▶ Task instructions
Scan the listing below for lines with the word "agent". Report how many there are, as a number alone.
**** Material provided
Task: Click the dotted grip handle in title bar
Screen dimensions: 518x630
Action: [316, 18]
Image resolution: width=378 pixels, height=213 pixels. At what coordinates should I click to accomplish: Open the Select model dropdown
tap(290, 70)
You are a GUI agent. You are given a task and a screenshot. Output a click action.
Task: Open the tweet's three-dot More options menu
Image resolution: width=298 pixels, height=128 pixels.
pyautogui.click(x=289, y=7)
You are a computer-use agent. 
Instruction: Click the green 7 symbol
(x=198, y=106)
********
**** Material provided
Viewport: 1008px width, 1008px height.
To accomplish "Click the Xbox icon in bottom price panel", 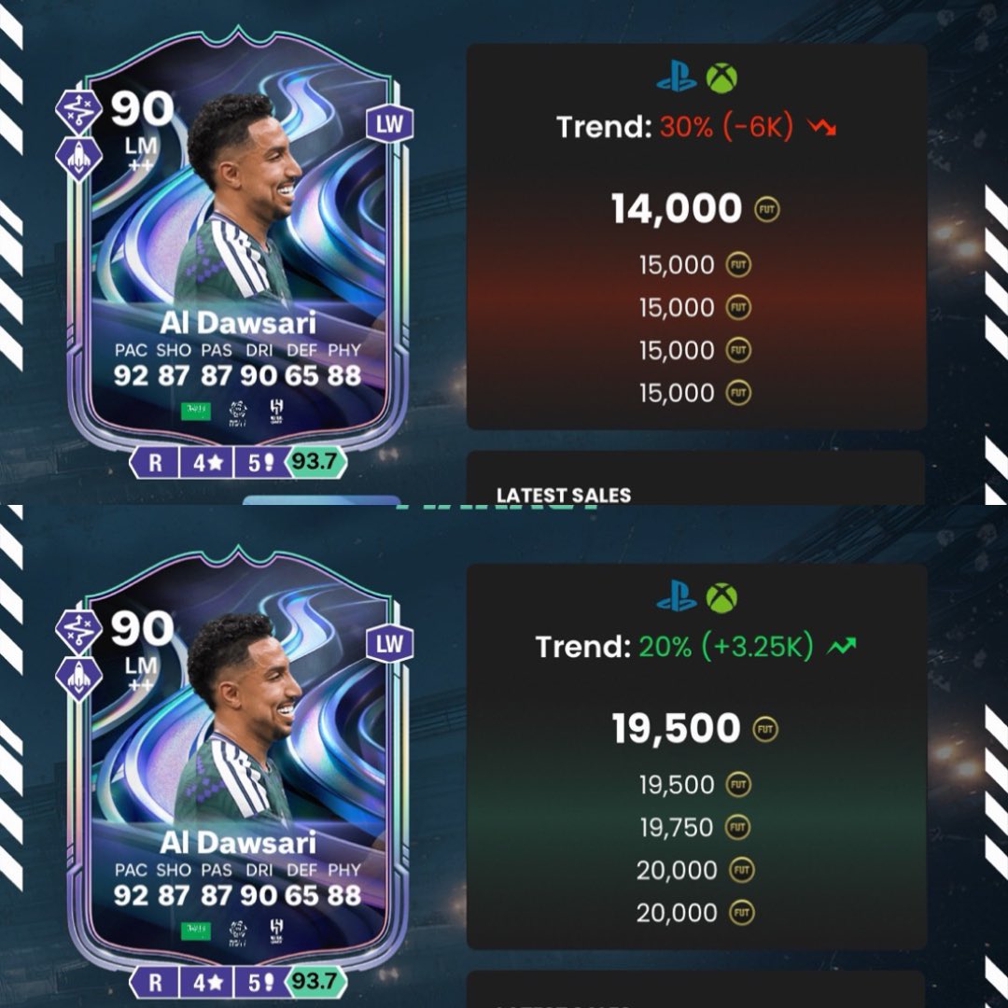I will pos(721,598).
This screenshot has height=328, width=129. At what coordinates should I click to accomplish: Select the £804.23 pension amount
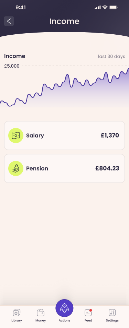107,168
********
**** Material provided
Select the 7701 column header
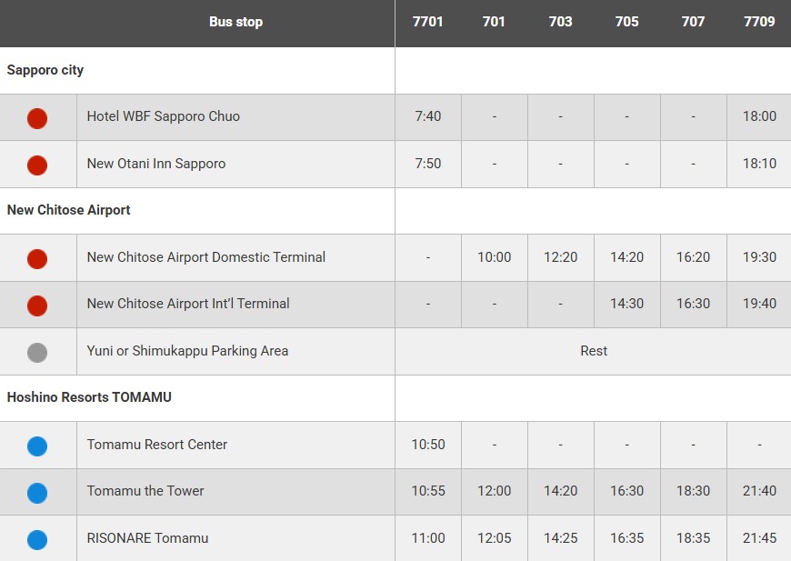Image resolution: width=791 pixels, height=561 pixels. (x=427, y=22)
********
▶ Answer box
2